━━━ THE RECORDS ━━━
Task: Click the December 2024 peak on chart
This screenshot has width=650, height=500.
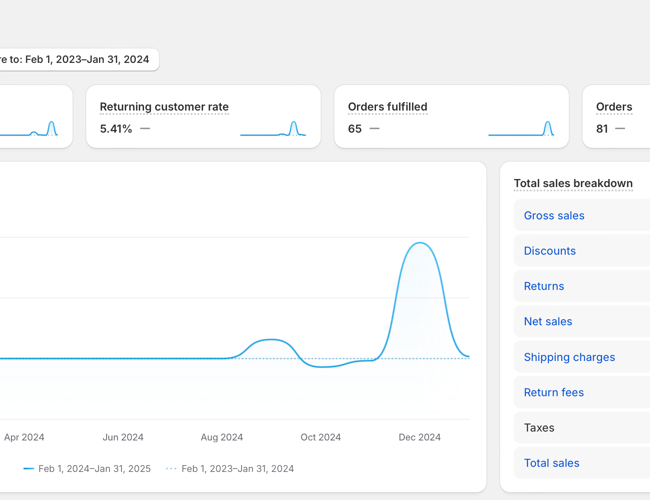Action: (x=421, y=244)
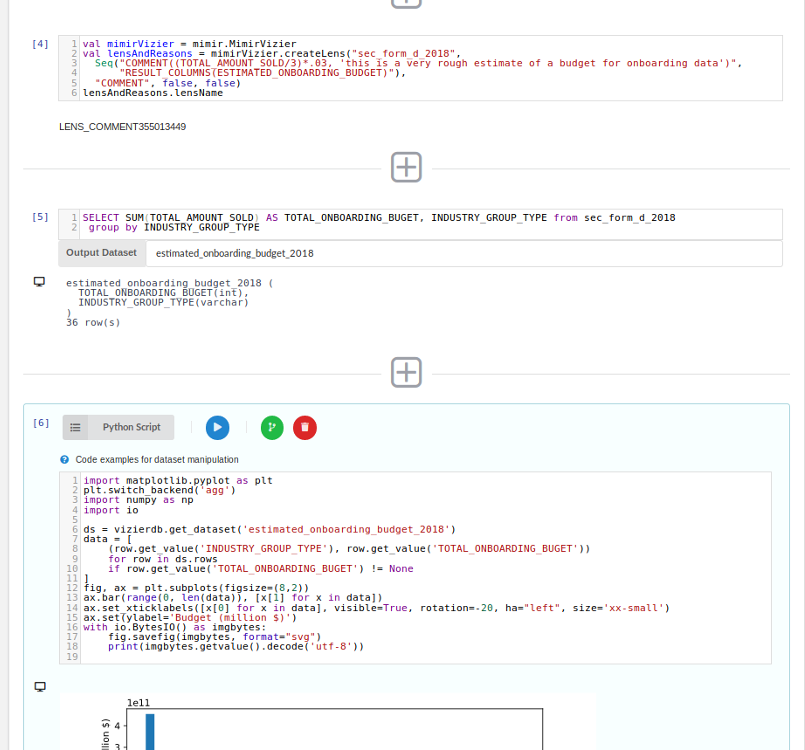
━━━
━━━ THE RECORDS ━━━
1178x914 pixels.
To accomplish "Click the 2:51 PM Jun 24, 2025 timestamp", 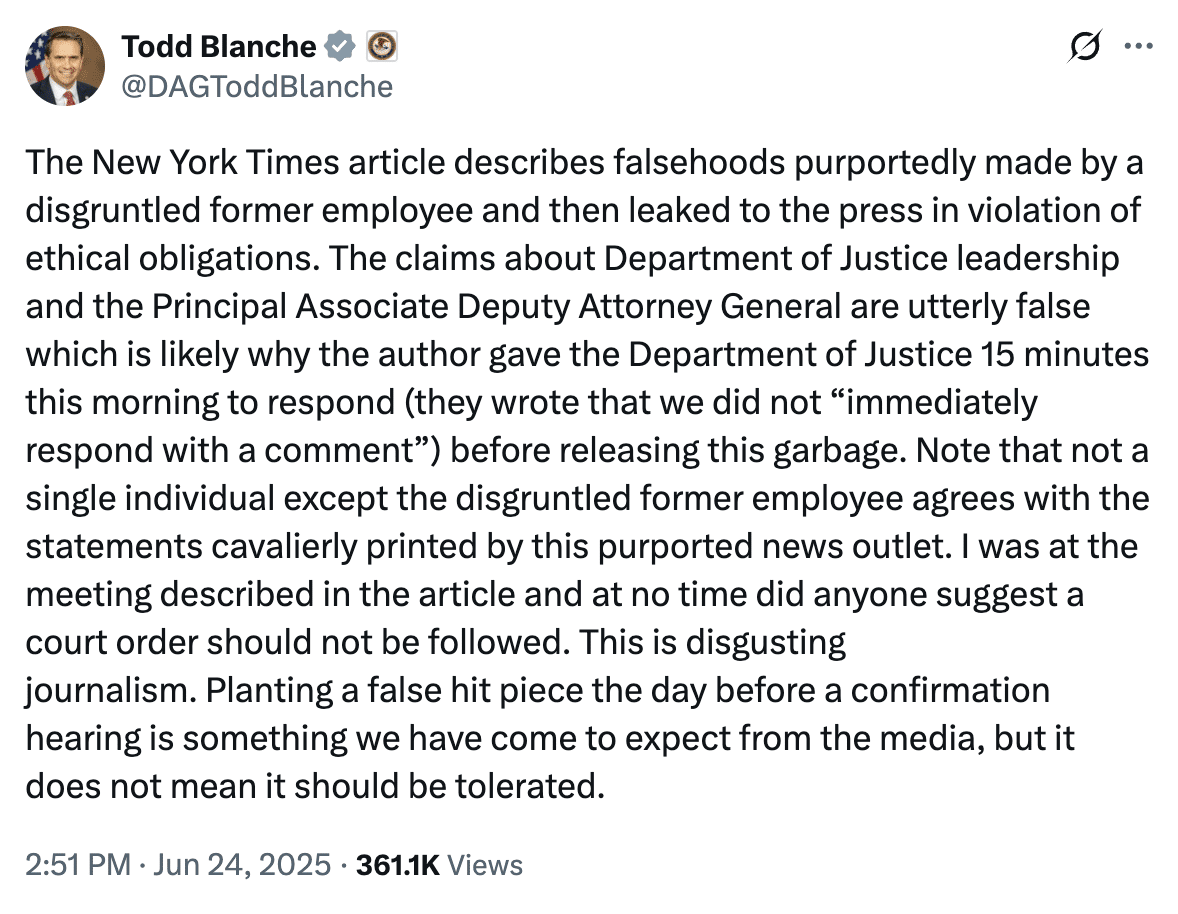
━━━
━━━ THE RECORDS ━━━
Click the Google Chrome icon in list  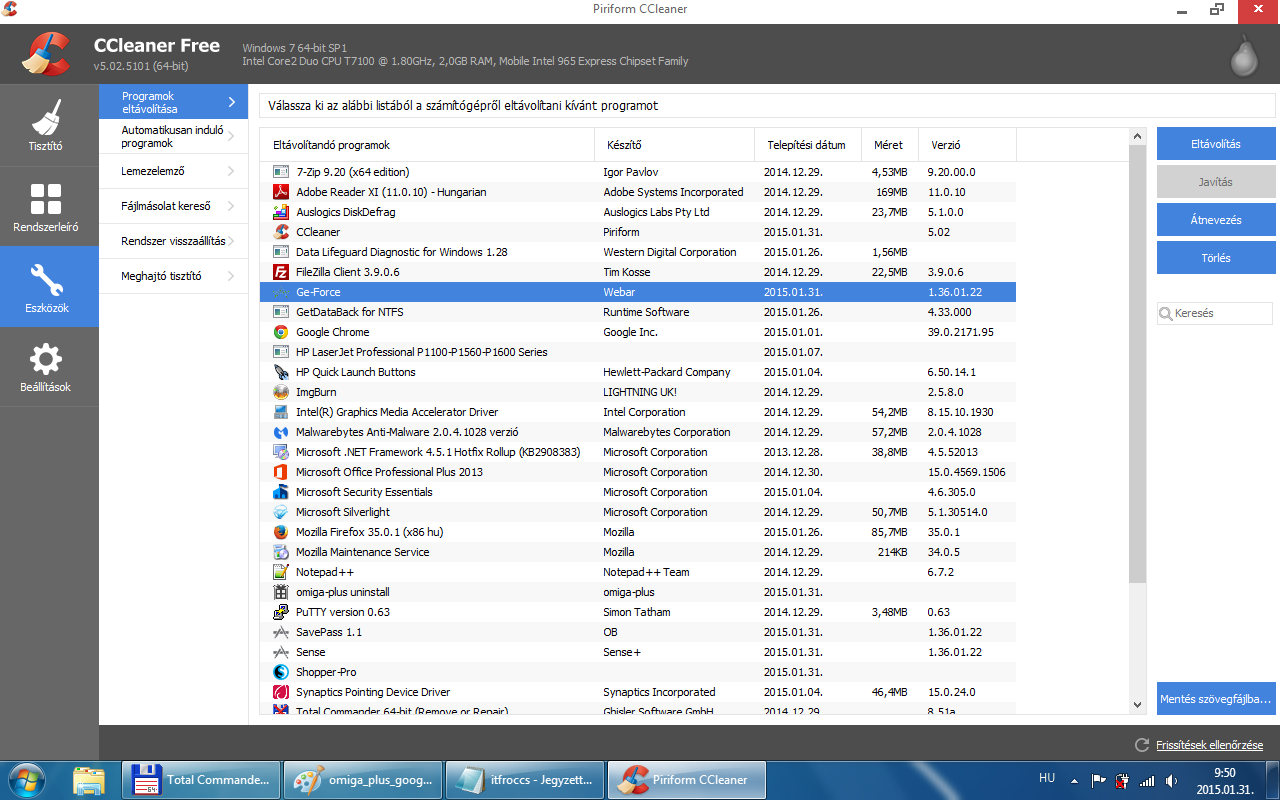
━━━
- _THE TASK_
Everything from the line with "1178x914 pixels." through the line with "the 2:51 PM" in the material above should be transcribed exactly, except the pictures.

- _EXPECTED ANSWER_
1178x914 pixels.
To accomplish "Click the 2:51 PM Jun 24, 2025 timestamp", 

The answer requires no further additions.